For users who want to move beyond hunting for plugin docs one at a time — and build a systematic, confident Obsidian workflow from the ground up — a structured course is worth the investment. The Sweet Setup’s “To Obsidian and Beyond” course walks through core and community plugins with the kind of depth that scattered forum posts never deliver. If you’d rather explore a broad library of options, Udemy’s Obsidian productivity courses regularly go on sale and cover everything from basic setup to advanced plugin stacking.
The documentation exists. Now you know exactly where to look.
Frequently Asked Questions
Q: Why don’t all Obsidian plugins have the same quality of documentation?
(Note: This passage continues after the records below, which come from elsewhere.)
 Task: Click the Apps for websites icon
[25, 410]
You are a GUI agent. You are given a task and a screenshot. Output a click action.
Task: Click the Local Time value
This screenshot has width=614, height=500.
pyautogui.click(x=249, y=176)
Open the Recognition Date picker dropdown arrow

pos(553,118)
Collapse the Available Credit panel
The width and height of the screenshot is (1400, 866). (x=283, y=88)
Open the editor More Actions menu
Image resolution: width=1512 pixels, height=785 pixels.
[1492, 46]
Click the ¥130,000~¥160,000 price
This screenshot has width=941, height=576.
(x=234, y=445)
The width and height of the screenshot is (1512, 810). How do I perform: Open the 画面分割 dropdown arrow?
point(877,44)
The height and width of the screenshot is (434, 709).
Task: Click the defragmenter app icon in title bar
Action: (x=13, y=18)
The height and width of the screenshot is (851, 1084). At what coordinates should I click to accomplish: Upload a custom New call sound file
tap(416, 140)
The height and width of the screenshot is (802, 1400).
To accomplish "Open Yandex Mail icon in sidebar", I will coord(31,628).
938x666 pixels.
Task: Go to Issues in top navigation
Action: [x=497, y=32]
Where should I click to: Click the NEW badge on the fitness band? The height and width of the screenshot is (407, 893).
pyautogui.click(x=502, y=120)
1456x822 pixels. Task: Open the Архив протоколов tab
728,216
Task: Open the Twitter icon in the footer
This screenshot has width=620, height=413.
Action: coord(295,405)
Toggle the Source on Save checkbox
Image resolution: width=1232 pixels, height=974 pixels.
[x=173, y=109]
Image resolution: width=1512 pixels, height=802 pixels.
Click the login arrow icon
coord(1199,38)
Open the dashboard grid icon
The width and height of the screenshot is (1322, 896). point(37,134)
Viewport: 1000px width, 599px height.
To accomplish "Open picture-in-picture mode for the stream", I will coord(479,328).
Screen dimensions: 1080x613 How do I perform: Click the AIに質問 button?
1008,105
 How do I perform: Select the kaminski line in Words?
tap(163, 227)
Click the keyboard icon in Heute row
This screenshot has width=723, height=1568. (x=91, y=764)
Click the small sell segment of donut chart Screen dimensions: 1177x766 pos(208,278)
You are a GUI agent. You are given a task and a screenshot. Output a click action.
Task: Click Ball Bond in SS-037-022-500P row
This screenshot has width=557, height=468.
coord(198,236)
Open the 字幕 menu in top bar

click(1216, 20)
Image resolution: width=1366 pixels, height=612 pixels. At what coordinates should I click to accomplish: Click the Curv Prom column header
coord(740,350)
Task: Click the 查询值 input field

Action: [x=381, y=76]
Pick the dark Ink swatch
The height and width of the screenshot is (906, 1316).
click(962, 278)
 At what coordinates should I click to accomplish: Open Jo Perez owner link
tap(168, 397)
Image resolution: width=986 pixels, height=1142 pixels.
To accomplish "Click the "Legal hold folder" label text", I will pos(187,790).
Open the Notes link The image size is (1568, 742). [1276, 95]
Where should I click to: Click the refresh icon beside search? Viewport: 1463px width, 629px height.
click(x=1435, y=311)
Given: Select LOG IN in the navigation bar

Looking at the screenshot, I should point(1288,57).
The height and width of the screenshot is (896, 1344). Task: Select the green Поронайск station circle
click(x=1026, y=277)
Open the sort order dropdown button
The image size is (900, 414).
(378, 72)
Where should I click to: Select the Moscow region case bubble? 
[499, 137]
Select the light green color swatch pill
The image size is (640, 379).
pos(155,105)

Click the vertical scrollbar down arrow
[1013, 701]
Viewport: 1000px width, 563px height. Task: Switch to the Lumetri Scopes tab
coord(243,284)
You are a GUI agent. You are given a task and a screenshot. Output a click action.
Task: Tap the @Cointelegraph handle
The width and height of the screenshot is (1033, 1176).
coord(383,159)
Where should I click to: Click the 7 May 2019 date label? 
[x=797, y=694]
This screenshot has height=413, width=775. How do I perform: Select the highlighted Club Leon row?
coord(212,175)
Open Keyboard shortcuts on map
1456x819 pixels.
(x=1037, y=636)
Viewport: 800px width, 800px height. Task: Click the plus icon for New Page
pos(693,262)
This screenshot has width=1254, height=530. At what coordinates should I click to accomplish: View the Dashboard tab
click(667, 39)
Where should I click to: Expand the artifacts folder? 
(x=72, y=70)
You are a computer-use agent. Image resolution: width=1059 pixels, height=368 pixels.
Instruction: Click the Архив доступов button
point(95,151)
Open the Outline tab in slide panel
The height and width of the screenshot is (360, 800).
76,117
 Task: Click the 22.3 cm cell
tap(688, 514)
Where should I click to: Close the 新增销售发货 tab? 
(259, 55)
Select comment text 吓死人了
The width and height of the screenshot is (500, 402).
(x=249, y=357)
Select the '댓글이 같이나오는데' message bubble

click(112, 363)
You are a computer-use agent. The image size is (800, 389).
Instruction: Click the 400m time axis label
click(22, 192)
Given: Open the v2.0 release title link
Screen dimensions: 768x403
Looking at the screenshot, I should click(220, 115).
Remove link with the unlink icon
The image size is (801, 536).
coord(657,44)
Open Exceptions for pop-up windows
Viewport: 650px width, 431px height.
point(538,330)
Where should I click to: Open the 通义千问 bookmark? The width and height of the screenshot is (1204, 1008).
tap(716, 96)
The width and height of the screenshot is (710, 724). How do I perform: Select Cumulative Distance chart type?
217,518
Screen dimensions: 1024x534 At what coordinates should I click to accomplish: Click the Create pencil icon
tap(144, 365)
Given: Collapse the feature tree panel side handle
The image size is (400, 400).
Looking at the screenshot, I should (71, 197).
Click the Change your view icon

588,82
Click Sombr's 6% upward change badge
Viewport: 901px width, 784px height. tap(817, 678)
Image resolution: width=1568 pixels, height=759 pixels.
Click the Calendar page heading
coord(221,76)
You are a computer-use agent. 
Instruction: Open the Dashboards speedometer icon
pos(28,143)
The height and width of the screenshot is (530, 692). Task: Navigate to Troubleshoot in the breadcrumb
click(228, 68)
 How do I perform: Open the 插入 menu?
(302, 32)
A: Community plugins are built by volunteers. Documentation quality directly reflects how much time the developer chose to invest in it. Popular plugins with large userbases tend to have better docs because user demand pressures developers to improve them.
Q: The GitHub README mentions a feature I can’t find in the plugin settings. What’s happening?
A: Check the plugin version you have installed against the version on GitHub. An outdated plugin won’t have features added after your version was released. Go to Settings → Community plugins, find the plugin, and check for an update.
Q: How do I find the GitHub repository for a plugin I’ve already installed, without going back to the plugin browser?
A: Every installed plugin stores its data in your vault’s .obsidian/plugins/[plugin-id]/ folder. Open the manifest.json file — it contains an authorUrl or similar field that often links to GitHub. Faster path: just search the plugin name on GitHub directly.
Q: Is the Obsidian Forum better than Reddit for finding plugin documentation help?
A: The official forum at forum.obsidian.md is better — it has proper tagging, a more active developer presence, and search that actually works. Reddit (r/ObsidianMD) is useful for casual questions but lacks the structure for tracking resolved issues.
Q: What should I do if a plugin’s documentation is outdated but the plugin still works?
A: Trust the plugin behavior over the docs. Open the plugin’s Settings panel directly — most plugins document their options inline with descriptive labels. If that’s not enough, look for recent posts on the forum or Issues tab where users discuss the current behavior.